Problem statement → Please print the line that holds "The height and width of the screenshot is (459, 713)." and each line after it to the end of the data, word for word, without any pictures.

Exercise inputs →
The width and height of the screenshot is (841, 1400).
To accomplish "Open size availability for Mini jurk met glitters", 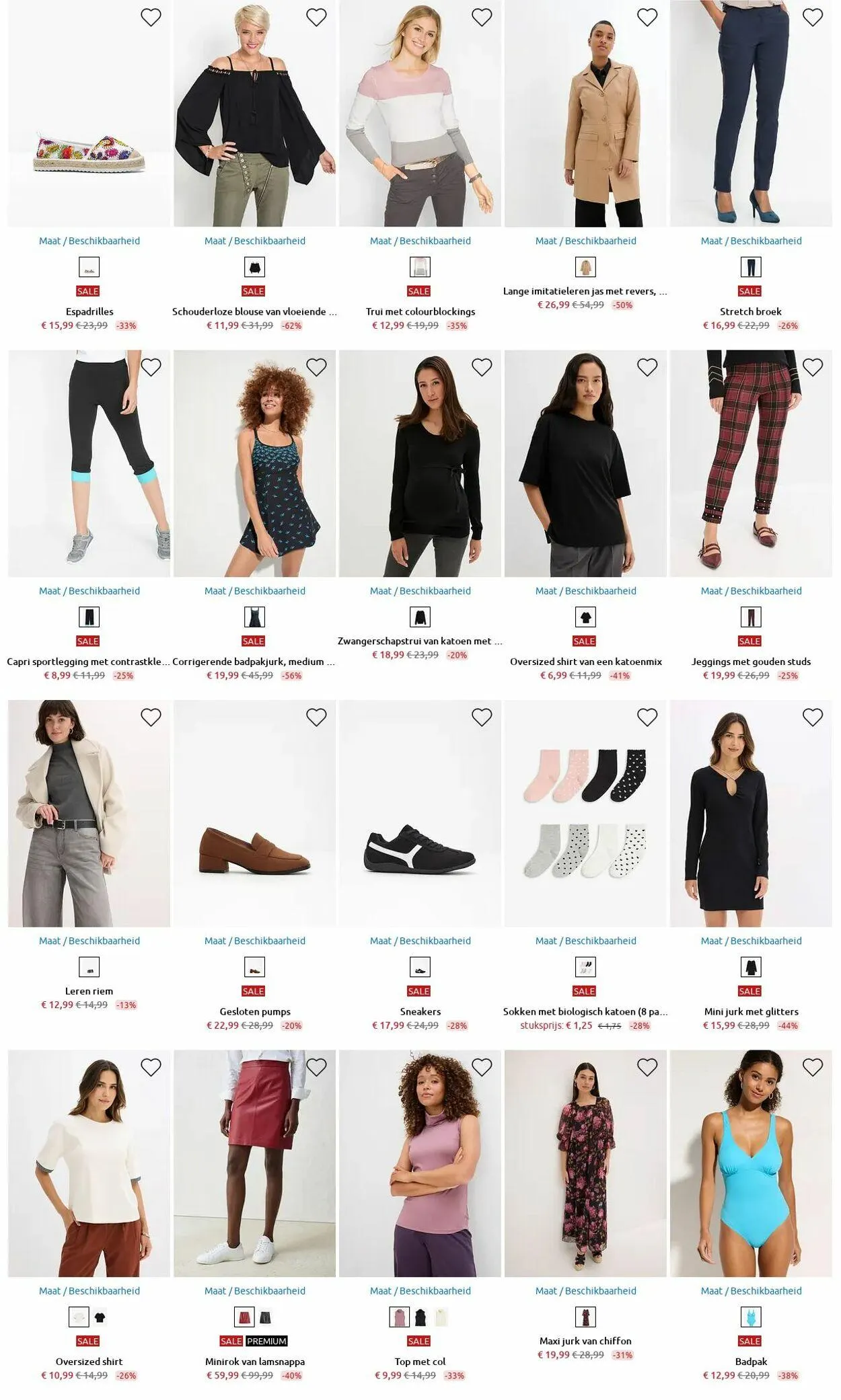I will coord(751,941).
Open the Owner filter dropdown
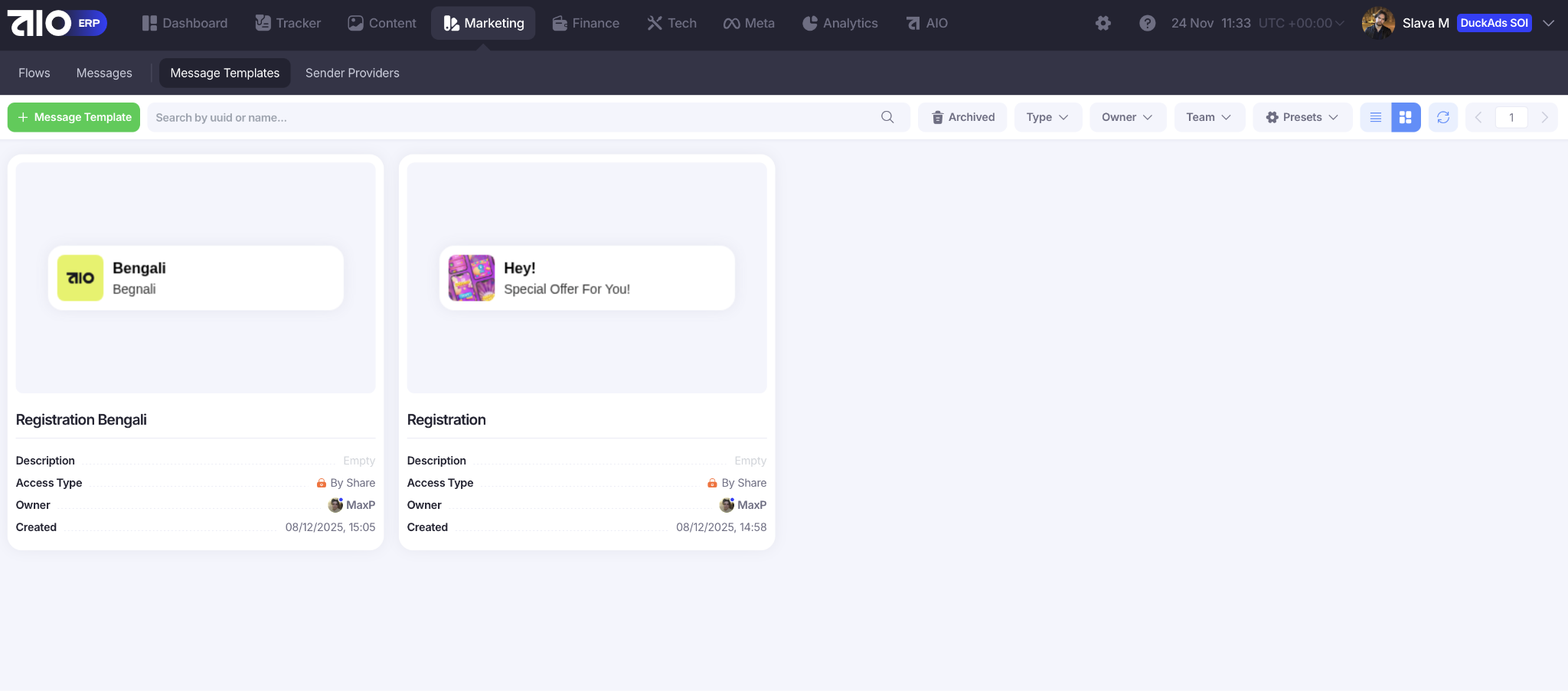 click(x=1127, y=117)
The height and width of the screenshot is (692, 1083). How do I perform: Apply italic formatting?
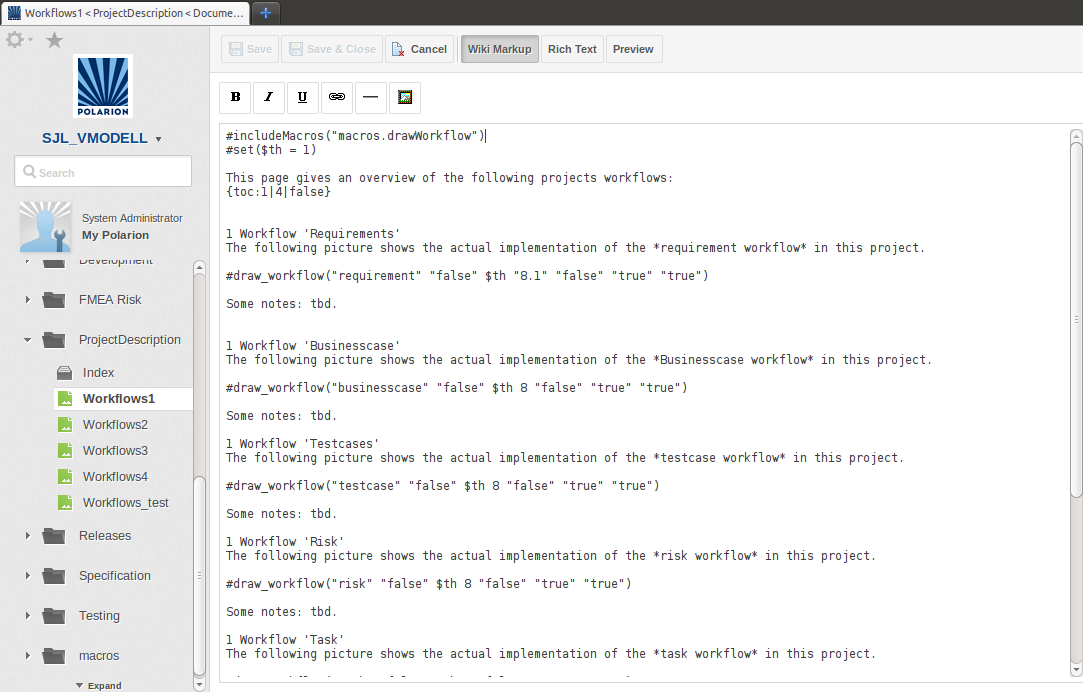coord(268,97)
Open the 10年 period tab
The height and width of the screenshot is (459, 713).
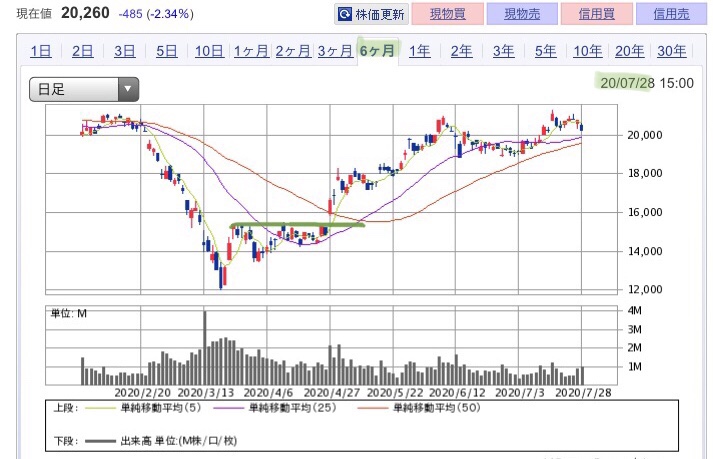coord(587,51)
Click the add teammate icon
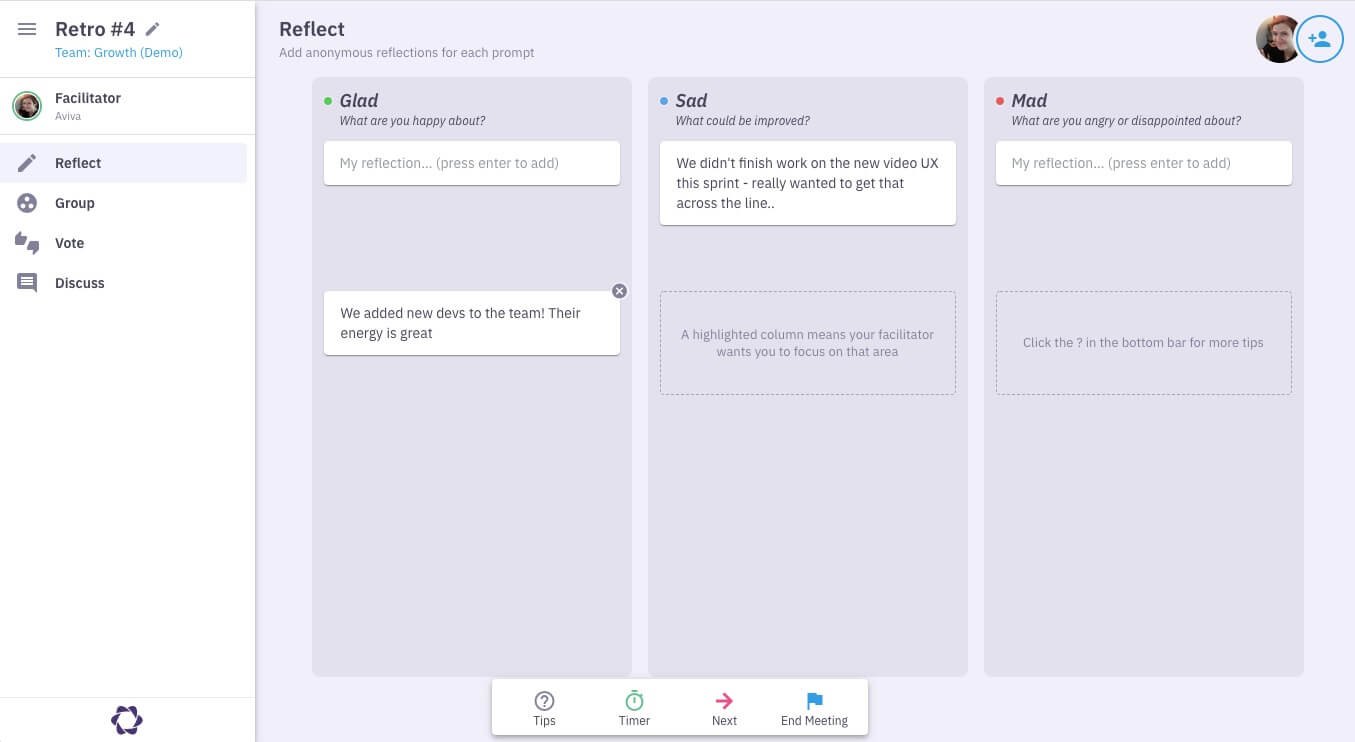The width and height of the screenshot is (1355, 742). coord(1319,40)
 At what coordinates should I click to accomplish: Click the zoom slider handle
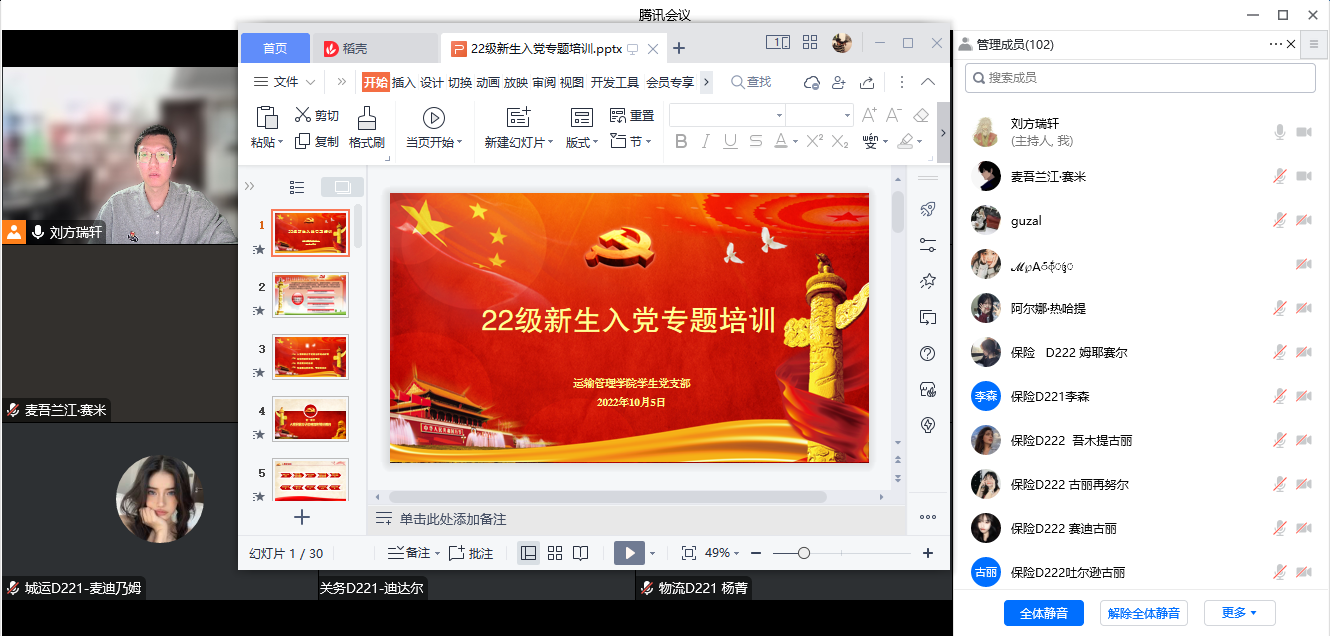pos(803,553)
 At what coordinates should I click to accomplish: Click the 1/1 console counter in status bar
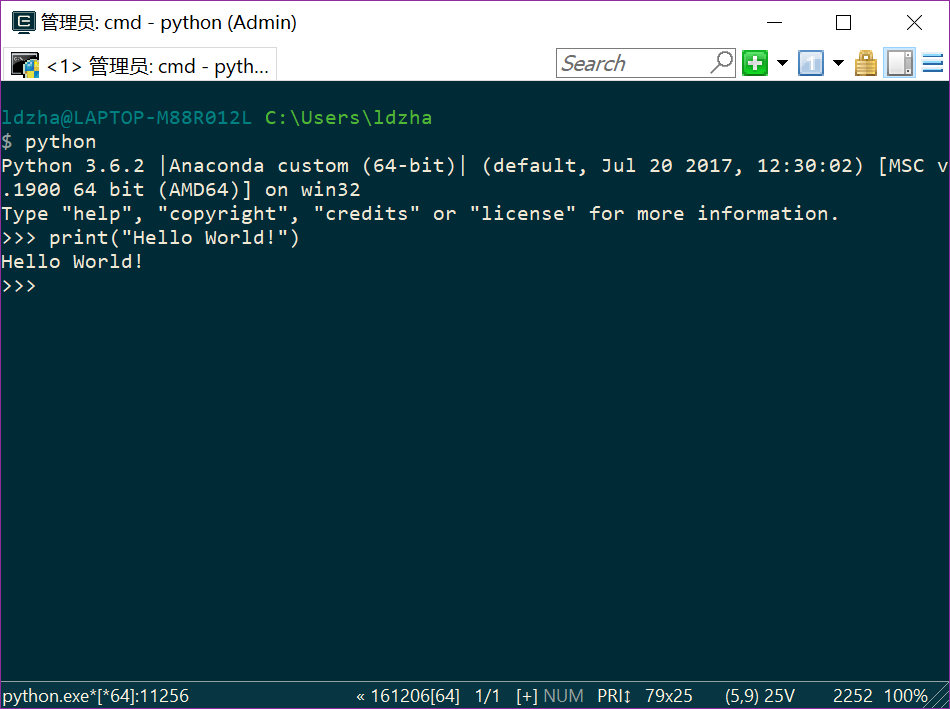[489, 695]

Solution →
The height and width of the screenshot is (459, 713).
coord(587,51)
Click the add teammate icon
The width and height of the screenshot is (1355, 742). coord(1319,40)
 At what coordinates should I click to accomplish: Click the zoom slider handle
pos(803,553)
 At what coordinates should I click to accomplish: Click the 1/1 console counter in status bar
[489, 695]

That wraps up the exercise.